▶ INSTRUCTIONS TO FOLLOW:
A faithful, complete copy of the entries is the sole expected answer.

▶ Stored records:
=======

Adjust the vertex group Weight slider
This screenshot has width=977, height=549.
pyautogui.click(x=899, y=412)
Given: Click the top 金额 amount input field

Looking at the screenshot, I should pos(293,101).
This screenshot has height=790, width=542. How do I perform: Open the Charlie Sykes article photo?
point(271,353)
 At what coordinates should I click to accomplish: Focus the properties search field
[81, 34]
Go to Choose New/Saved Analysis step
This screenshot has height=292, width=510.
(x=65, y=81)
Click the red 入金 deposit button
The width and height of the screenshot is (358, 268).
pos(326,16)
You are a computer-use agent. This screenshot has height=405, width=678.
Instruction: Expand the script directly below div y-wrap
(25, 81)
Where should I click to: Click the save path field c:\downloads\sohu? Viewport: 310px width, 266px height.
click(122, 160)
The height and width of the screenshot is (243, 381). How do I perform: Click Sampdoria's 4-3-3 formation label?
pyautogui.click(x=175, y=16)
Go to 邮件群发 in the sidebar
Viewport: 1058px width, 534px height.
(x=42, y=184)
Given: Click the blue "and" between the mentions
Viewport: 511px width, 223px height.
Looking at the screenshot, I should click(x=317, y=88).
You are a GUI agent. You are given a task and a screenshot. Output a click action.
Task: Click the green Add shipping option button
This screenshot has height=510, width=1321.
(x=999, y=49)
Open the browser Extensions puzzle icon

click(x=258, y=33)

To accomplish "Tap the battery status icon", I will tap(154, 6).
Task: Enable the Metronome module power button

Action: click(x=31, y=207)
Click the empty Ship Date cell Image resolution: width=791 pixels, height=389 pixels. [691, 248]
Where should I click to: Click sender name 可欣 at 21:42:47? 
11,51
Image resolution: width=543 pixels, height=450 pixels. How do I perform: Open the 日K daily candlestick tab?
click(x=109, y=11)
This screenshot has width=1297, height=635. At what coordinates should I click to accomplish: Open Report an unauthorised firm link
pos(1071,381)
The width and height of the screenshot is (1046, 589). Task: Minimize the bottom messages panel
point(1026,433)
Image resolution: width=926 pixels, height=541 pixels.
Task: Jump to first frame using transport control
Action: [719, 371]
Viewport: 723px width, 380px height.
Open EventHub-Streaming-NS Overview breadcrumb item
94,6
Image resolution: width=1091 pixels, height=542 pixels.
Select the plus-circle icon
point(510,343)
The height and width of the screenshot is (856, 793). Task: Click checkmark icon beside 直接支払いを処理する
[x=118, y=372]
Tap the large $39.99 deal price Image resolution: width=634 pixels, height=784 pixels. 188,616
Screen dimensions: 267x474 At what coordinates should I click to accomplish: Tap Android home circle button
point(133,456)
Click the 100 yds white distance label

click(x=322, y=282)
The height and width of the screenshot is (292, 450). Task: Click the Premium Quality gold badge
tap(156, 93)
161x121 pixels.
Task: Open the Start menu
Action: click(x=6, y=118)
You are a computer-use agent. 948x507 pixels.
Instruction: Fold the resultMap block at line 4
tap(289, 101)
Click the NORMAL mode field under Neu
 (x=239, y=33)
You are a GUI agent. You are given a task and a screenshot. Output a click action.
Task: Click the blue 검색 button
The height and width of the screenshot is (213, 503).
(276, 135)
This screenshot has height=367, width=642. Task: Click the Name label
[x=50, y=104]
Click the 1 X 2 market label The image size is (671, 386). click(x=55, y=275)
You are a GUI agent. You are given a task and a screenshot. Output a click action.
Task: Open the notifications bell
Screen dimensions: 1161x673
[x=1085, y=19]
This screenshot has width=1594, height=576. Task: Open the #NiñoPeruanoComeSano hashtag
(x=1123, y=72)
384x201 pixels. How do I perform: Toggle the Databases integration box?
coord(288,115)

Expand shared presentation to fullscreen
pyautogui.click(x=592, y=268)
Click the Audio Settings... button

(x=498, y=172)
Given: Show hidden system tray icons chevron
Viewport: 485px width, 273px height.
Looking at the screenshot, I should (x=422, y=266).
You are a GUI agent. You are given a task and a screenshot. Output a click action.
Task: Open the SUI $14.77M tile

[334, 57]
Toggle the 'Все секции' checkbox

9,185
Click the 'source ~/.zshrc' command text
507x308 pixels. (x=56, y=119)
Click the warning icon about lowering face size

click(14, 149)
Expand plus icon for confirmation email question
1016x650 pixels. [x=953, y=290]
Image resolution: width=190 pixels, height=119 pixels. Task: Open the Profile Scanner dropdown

=======

▶ RESPONSE AREA:
Adjust the vertex group Weight slider
This screenshot has width=977, height=549.
pyautogui.click(x=899, y=412)
Given: Click the top 金额 amount input field

Looking at the screenshot, I should pos(293,101).
This screenshot has height=790, width=542. How do I perform: Open the Charlie Sykes article photo?
point(271,353)
 At what coordinates should I click to accomplish: Focus the properties search field
[81, 34]
Go to Choose New/Saved Analysis step
This screenshot has height=292, width=510.
(x=65, y=81)
Click the red 入金 deposit button
The width and height of the screenshot is (358, 268).
pos(326,16)
You are a computer-use agent. This screenshot has height=405, width=678.
Instruction: Expand the script directly below div y-wrap
(25, 81)
Where should I click to: Click the save path field c:\downloads\sohu? Viewport: 310px width, 266px height.
click(122, 160)
The height and width of the screenshot is (243, 381). How do I perform: Click Sampdoria's 4-3-3 formation label?
pyautogui.click(x=175, y=16)
Go to 邮件群发 in the sidebar
Viewport: 1058px width, 534px height.
(x=42, y=184)
Given: Click the blue "and" between the mentions
Viewport: 511px width, 223px height.
Looking at the screenshot, I should click(x=317, y=88).
You are a GUI agent. You are given a task and a screenshot. Output a click action.
Task: Click the green Add shipping option button
This screenshot has height=510, width=1321.
(x=999, y=49)
Open the browser Extensions puzzle icon

click(x=258, y=33)

To accomplish "Tap the battery status icon", I will tap(154, 6).
Task: Enable the Metronome module power button

Action: click(x=31, y=207)
Click the empty Ship Date cell Image resolution: width=791 pixels, height=389 pixels. [691, 248]
Where should I click to: Click sender name 可欣 at 21:42:47? 
11,51
Image resolution: width=543 pixels, height=450 pixels. How do I perform: Open the 日K daily candlestick tab?
click(x=109, y=11)
This screenshot has width=1297, height=635. At what coordinates should I click to accomplish: Open Report an unauthorised firm link
pos(1071,381)
The width and height of the screenshot is (1046, 589). Task: Minimize the bottom messages panel
point(1026,433)
Image resolution: width=926 pixels, height=541 pixels.
Task: Jump to first frame using transport control
Action: [719, 371]
Viewport: 723px width, 380px height.
Open EventHub-Streaming-NS Overview breadcrumb item
94,6
Image resolution: width=1091 pixels, height=542 pixels.
Select the plus-circle icon
point(510,343)
The height and width of the screenshot is (856, 793). Task: Click checkmark icon beside 直接支払いを処理する
[x=118, y=372]
Tap the large $39.99 deal price Image resolution: width=634 pixels, height=784 pixels. 188,616
Screen dimensions: 267x474 At what coordinates should I click to accomplish: Tap Android home circle button
point(133,456)
Click the 100 yds white distance label

click(x=322, y=282)
The height and width of the screenshot is (292, 450). Task: Click the Premium Quality gold badge
tap(156, 93)
161x121 pixels.
Task: Open the Start menu
Action: click(x=6, y=118)
You are a computer-use agent. 948x507 pixels.
Instruction: Fold the resultMap block at line 4
tap(289, 101)
Click the NORMAL mode field under Neu
 (x=239, y=33)
You are a GUI agent. You are given a task and a screenshot. Output a click action.
Task: Click the blue 검색 button
The height and width of the screenshot is (213, 503).
(276, 135)
This screenshot has height=367, width=642. Task: Click the Name label
[x=50, y=104]
Click the 1 X 2 market label The image size is (671, 386). click(x=55, y=275)
You are a GUI agent. You are given a task and a screenshot. Output a click action.
Task: Open the notifications bell
Screen dimensions: 1161x673
[x=1085, y=19]
This screenshot has width=1594, height=576. Task: Open the #NiñoPeruanoComeSano hashtag
(x=1123, y=72)
384x201 pixels. How do I perform: Toggle the Databases integration box?
coord(288,115)

Expand shared presentation to fullscreen
pyautogui.click(x=592, y=268)
Click the Audio Settings... button

(x=498, y=172)
Given: Show hidden system tray icons chevron
Viewport: 485px width, 273px height.
Looking at the screenshot, I should (x=422, y=266).
You are a GUI agent. You are given a task and a screenshot. Output a click action.
Task: Open the SUI $14.77M tile

[334, 57]
Toggle the 'Все секции' checkbox

9,185
Click the 'source ~/.zshrc' command text
507x308 pixels. (x=56, y=119)
Click the warning icon about lowering face size

click(14, 149)
Expand plus icon for confirmation email question
1016x650 pixels. [x=953, y=290]
Image resolution: width=190 pixels, height=119 pixels. Task: Open the Profile Scanner dropdown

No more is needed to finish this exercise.